▶ [Required action] Provide again, from the entries below, every line from the one containing "Given: Select Email" through the one containing "Flag thread 28900 in the Threads list", exactly as written, and no other line.
+++ Recorded data +++
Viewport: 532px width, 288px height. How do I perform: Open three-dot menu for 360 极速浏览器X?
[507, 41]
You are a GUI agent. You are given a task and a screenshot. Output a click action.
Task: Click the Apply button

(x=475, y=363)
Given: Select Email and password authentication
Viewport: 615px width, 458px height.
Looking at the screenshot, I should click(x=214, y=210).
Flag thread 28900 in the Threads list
+++
+++ Recorded data +++
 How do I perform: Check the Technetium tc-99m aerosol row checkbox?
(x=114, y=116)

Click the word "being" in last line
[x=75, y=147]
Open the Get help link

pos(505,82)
+++
+++ Recorded data +++
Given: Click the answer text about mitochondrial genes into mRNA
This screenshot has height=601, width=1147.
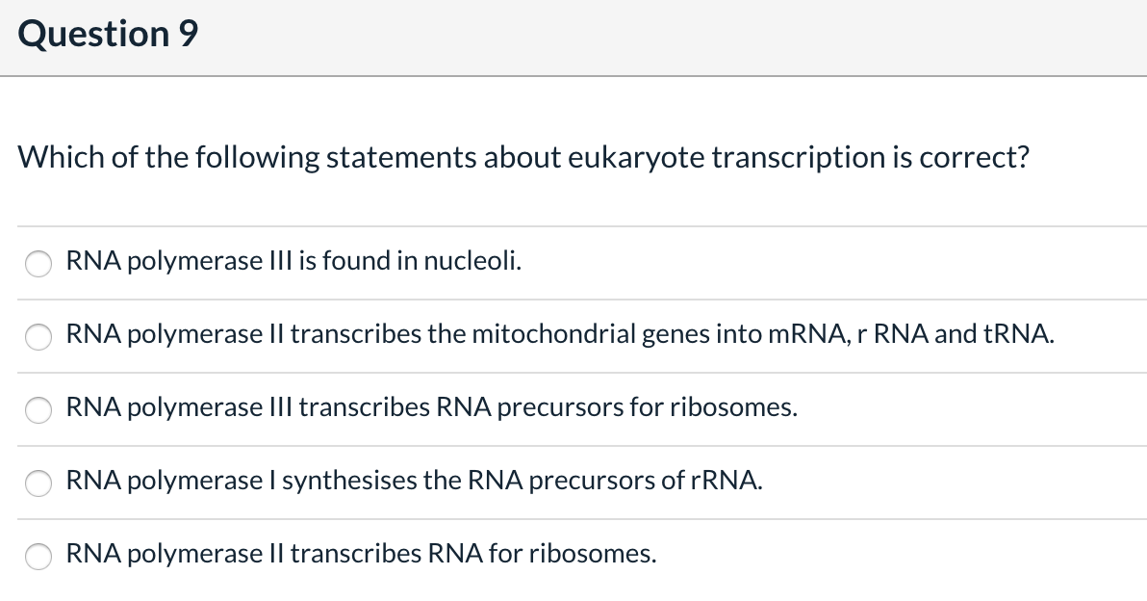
+++
▶ [Response to the exercise]
Given: Select Email and password authentication
Viewport: 615px width, 458px height.
Looking at the screenshot, I should click(x=214, y=210).
Flag thread 28900 in the Threads list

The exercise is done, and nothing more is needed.